Task description: Exactly the lines starting at the line containing "Viewport: 1077px width, 694px height." and ending at the line containing "Task: Click Informar un error en el mapa" are to be written out from the listing below, both included.

Records for processing:
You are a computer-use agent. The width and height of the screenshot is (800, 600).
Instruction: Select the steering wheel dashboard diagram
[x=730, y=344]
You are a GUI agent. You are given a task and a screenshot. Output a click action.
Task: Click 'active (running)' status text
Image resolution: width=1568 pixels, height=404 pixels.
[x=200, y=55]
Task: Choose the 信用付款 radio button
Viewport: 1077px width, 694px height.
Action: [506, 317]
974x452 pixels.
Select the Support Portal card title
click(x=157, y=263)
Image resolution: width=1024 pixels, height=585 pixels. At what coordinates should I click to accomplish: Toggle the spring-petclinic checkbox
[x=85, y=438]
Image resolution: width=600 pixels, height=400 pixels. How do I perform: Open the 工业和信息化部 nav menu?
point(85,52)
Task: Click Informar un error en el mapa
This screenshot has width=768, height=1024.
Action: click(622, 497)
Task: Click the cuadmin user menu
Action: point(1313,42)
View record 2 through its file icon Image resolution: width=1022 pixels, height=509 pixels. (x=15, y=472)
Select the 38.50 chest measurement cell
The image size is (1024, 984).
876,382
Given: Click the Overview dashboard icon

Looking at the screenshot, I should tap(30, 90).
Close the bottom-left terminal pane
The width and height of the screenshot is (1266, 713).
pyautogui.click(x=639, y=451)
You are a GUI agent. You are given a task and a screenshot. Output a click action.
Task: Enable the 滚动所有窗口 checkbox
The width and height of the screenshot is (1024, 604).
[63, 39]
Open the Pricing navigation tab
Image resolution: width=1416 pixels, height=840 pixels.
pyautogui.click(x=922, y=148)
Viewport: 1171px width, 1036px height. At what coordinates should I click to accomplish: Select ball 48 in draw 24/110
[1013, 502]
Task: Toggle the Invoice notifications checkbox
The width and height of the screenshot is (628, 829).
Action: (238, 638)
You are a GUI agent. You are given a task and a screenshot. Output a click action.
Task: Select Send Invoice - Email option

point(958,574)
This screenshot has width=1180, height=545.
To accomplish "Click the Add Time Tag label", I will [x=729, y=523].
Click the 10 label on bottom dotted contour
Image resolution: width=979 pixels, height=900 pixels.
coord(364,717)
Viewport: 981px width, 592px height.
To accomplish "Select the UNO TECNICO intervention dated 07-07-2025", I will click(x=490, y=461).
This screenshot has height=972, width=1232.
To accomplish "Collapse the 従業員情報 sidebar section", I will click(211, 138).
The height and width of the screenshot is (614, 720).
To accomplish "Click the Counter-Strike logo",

Answer to the problem:
Viewport: 1077px width, 694px height.
Action: [506, 317]
974x452 pixels.
Select the Support Portal card title
click(x=157, y=263)
Image resolution: width=1024 pixels, height=585 pixels. At what coordinates should I click to accomplish: Toggle the spring-petclinic checkbox
[x=85, y=438]
Image resolution: width=600 pixels, height=400 pixels. How do I perform: Open the 工业和信息化部 nav menu?
point(85,52)
Task: Click Informar un error en el mapa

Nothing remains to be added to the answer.